■ Your instructions ■
Filter the data for lines with the word "agent", then copy every line so identified.

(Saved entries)
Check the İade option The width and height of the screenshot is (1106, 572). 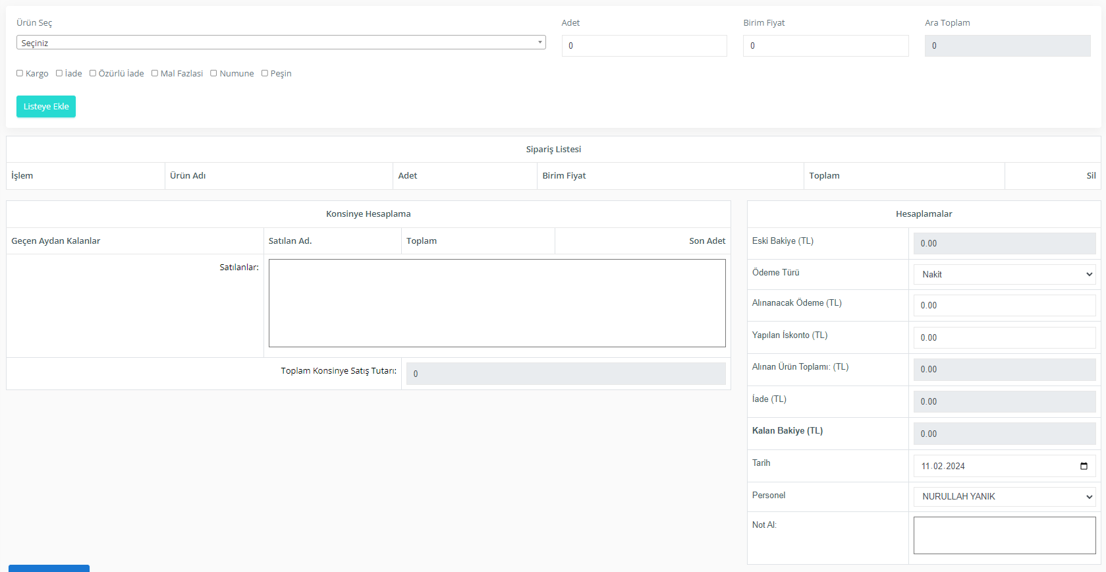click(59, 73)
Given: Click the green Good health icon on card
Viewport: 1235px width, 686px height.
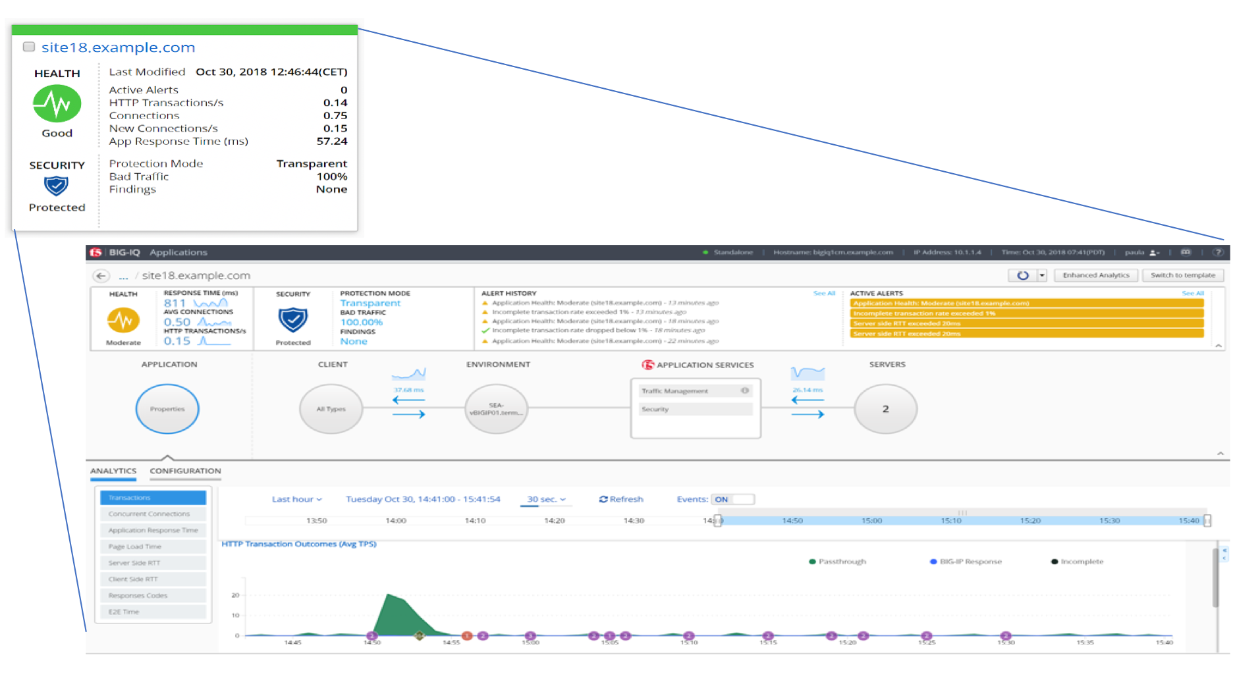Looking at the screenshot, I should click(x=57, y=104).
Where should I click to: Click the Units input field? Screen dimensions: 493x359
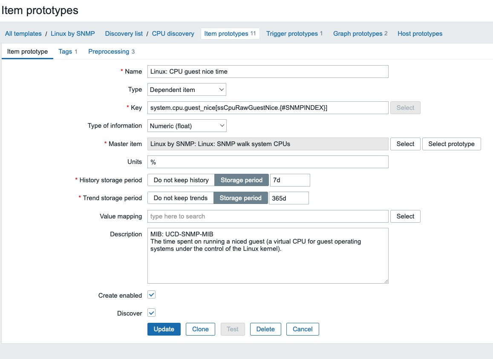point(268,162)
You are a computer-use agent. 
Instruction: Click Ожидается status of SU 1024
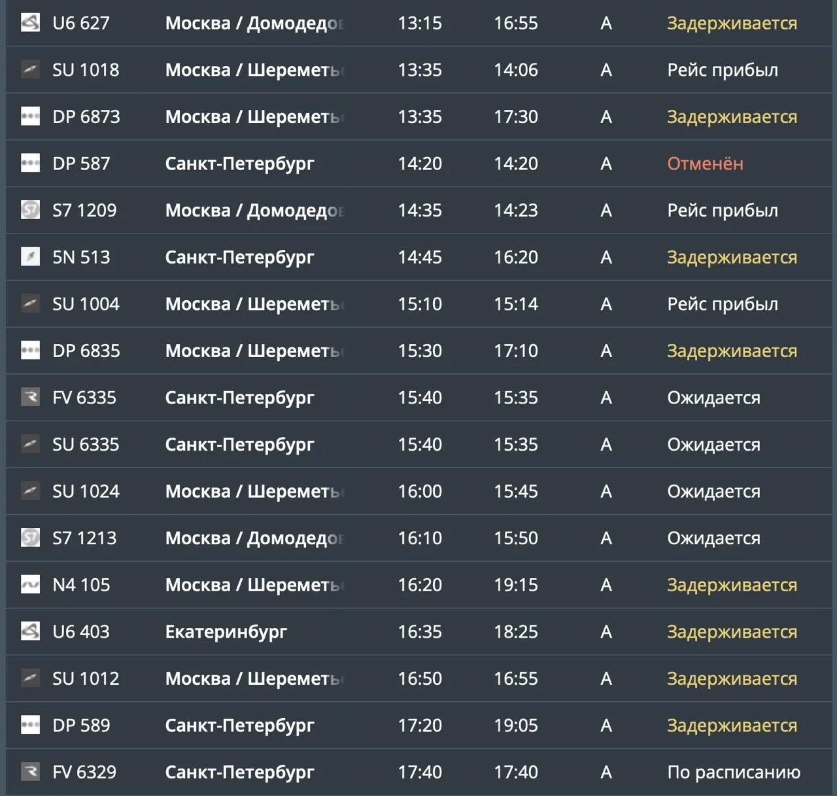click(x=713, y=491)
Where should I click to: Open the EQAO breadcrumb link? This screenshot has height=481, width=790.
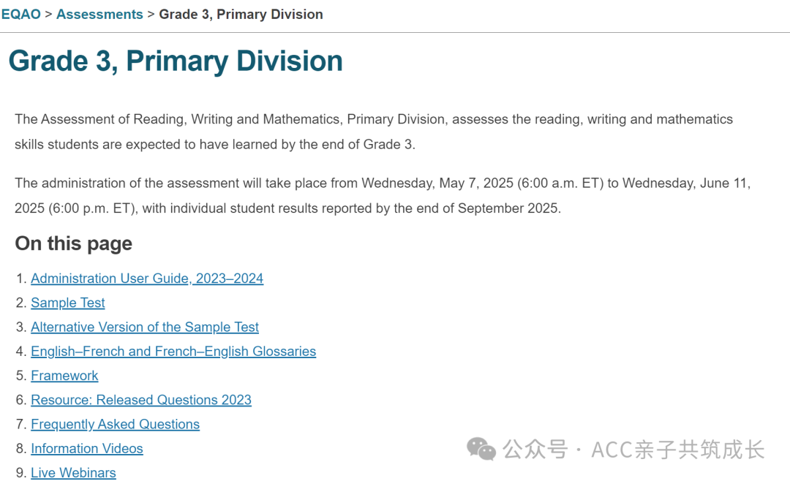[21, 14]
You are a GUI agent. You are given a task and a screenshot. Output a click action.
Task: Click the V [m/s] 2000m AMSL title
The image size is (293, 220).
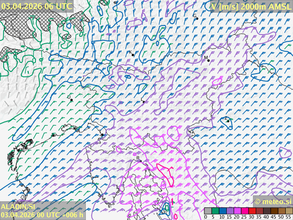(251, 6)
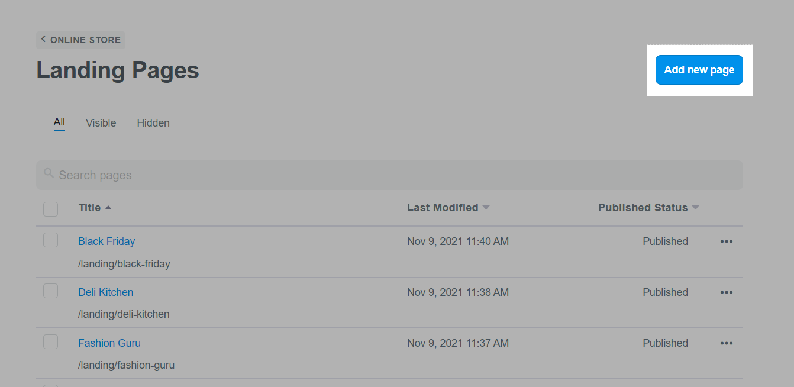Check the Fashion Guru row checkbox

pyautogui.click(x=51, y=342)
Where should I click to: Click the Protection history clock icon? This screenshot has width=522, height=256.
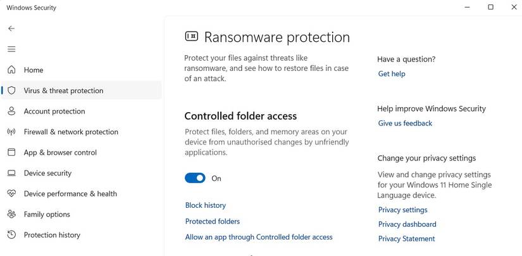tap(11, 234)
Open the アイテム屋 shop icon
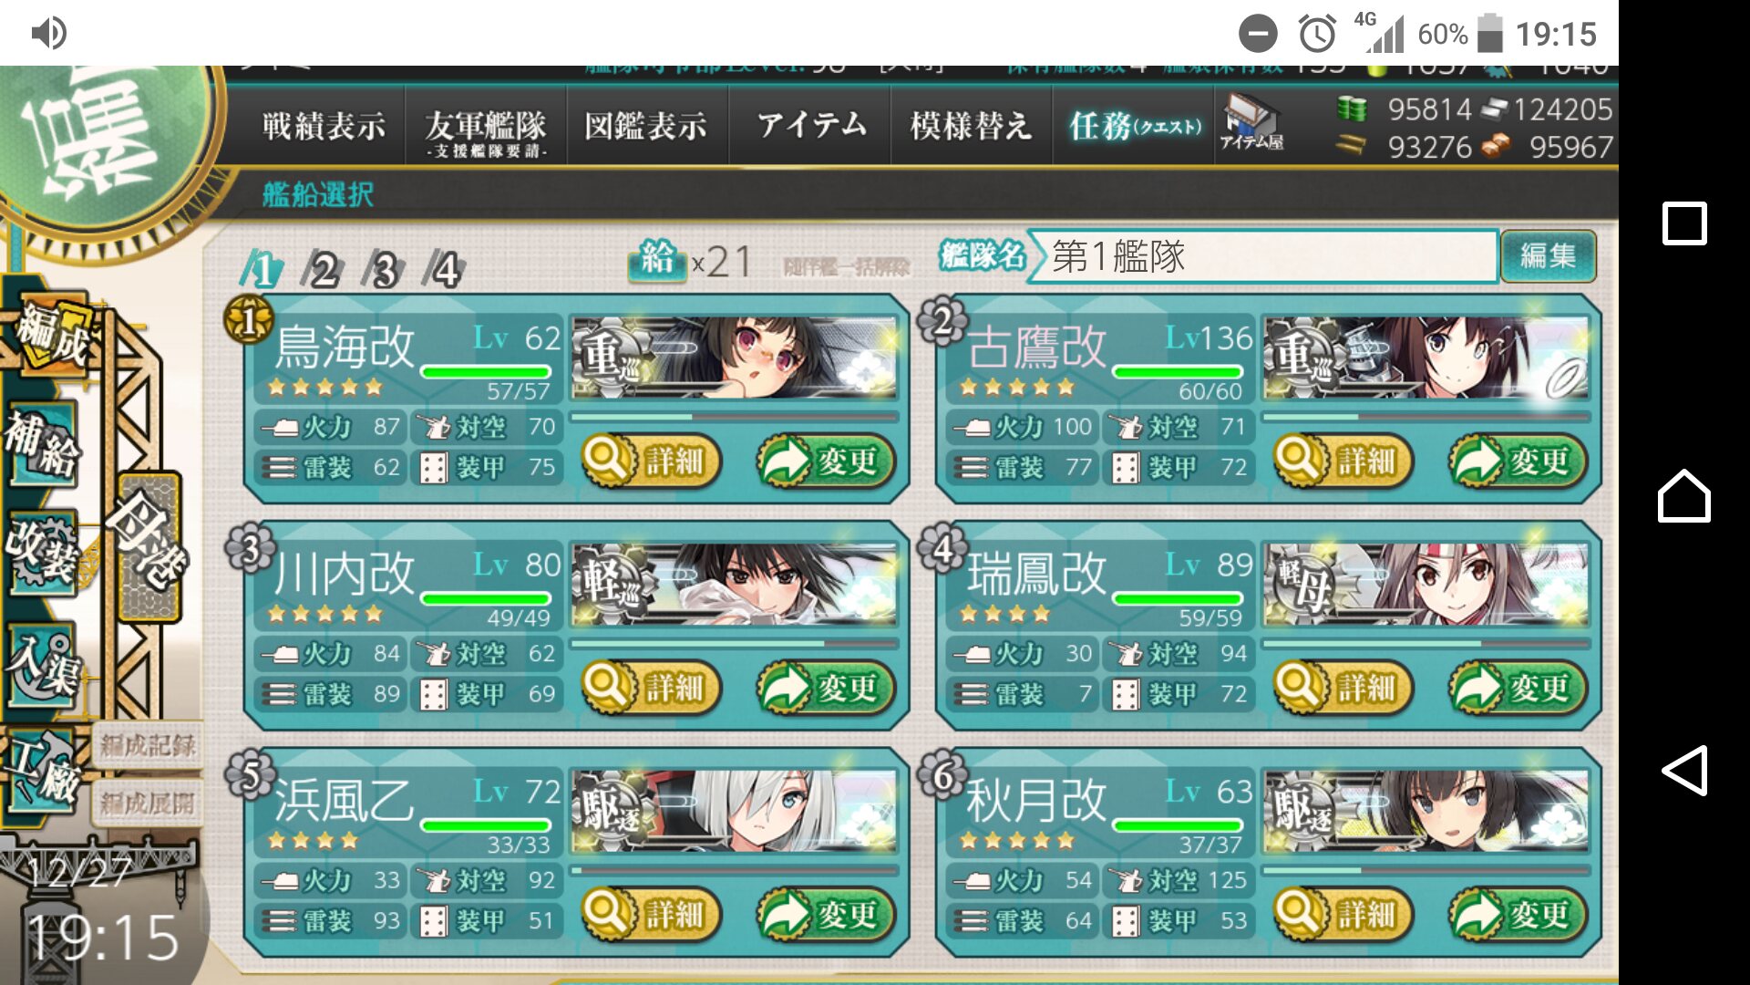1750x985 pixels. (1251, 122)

■ Task output ■
You are a computer-use agent. 
You are a GUI agent. You are given a task and a screenshot. Output a click action.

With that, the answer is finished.